Ahmet Keleş’ten ek gösterge vurgusu
Tarım ve Ormancılık Hizmet Kolu Kamu Emekçileri Sendikası (Tarım Orkam Sen) Genel Başkanı Ahmet Keleş, sağlık sınıfı ve sağlık alanında görev yapmalarına rağmen Sağlık Bakanlığı’nda olmadıkları gerekçesiyle sağlık çalışanlarına yapılan hiçbir iyileştirme uygulamalarından faydalandırılmadıklarını söyledi. Keleş, “Veteriner Sağlık sınıfı çalışanları olarak haklarımızı koruyan ve geliştiren adil bir ek gösterge düzenlemesi istiyoruz” çağrısı yaptı.
Mitingde konuşmalardan sonra Kardeş Türküler sahne alarak şarkılarını seslendirdi. Sağlık emekçileri danslarıyla, halaylarıyla mitingi sonlandırdı.

» **Görev 1**:
Ek gösterge haberine göre şu soruları yanıtlayın:
(a) Ahmet Keleş hangi sendikanın genel başkanıdır?
(b) Keleş, hangi sınıfın çalışanları olarak adil bir ek gösterge düzenlemesi istediklerini söylüyor?
(c) Mitingde konuşmalardan sonra kim sahne aldı?
» **Görev 2**: Ek gösterge haberini son cümlesinden sonra birkaç cümleyle sürdürün.

» **Çıkarılan bilgiler**:
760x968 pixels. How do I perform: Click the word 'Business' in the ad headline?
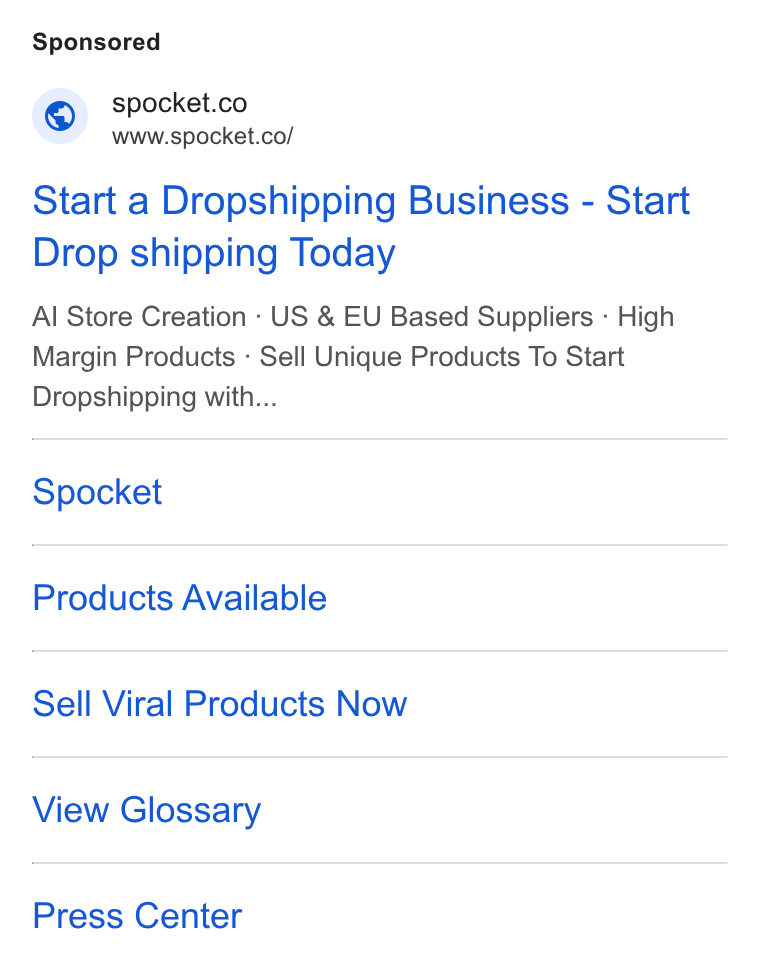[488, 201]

--

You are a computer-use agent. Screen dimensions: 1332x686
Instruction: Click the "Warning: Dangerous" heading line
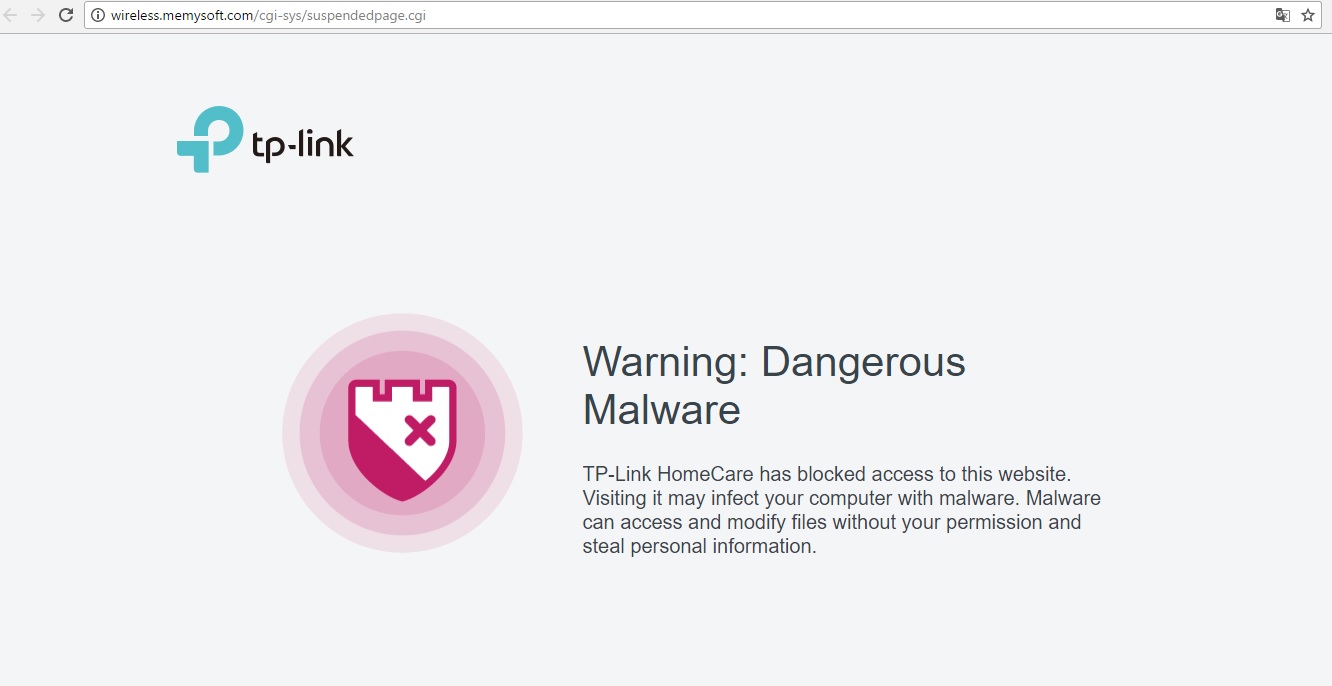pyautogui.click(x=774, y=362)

---

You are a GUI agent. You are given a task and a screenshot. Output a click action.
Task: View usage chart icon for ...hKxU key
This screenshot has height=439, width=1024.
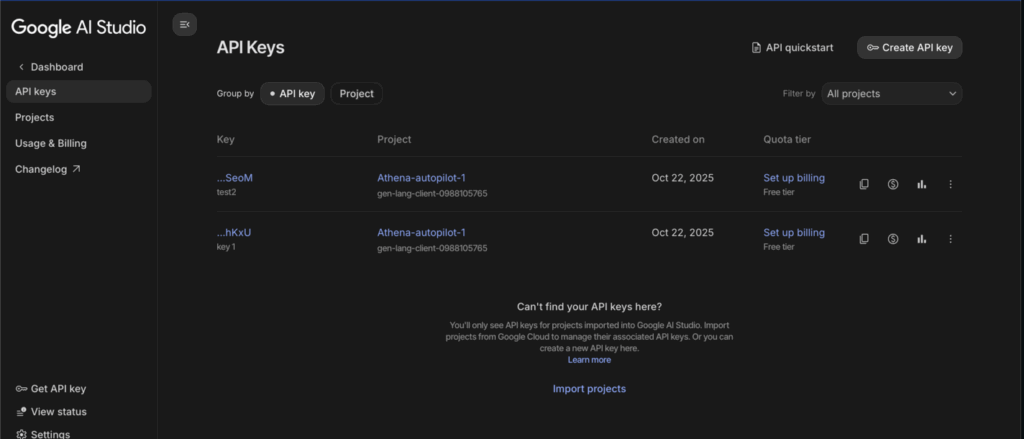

» **Alıştırma sonucu 1**:
(a) Tarım ve Ormancılık Hizmet Kolu Kamu Emekçileri Sendikası (Tarım Orkam Sen)
(b) Veteriner Sağlık sınıfı
(c) Kardeş Türküler

» **Alıştırma sonucu 2**:
‘Emeğimizin karşılığını istiyoruz’
Dev-Sağlık İş adına söz alan DİSK Yönetim Kurulu üyesi Hüseyin Bolat ise şunları söyledi: “Kamu hastanelerindeki sağlık işçileri olarak emeğimizin karşılığını istiyor, sağlık hizmetinde ‘biz de varız’ diyoruz. Bizler sağlık işçileri olarak yok sayılmak, görmezden gelinmek istemiyoruz. Hastanelerimizin güvenliğinde, laboratuvarlara götürülen kanlarda, sterilize edilen ameliyathanelerde, temizlenen hasta odalarında, hastalarımızın bakımında, acillere hasta taşıyan ambulansların direksiyonlarında, hastanedeki tüm cihazların teknik bakımında, hasta kayıtlarında, çekilen tomografilerde sağlık işçilerinin emeği var. Bu nedenle, sağlık emekçileri arasında çalışma barışını bozan, sağlık işçilerini yok sayan uygulamaları kabul etmiyoruz.”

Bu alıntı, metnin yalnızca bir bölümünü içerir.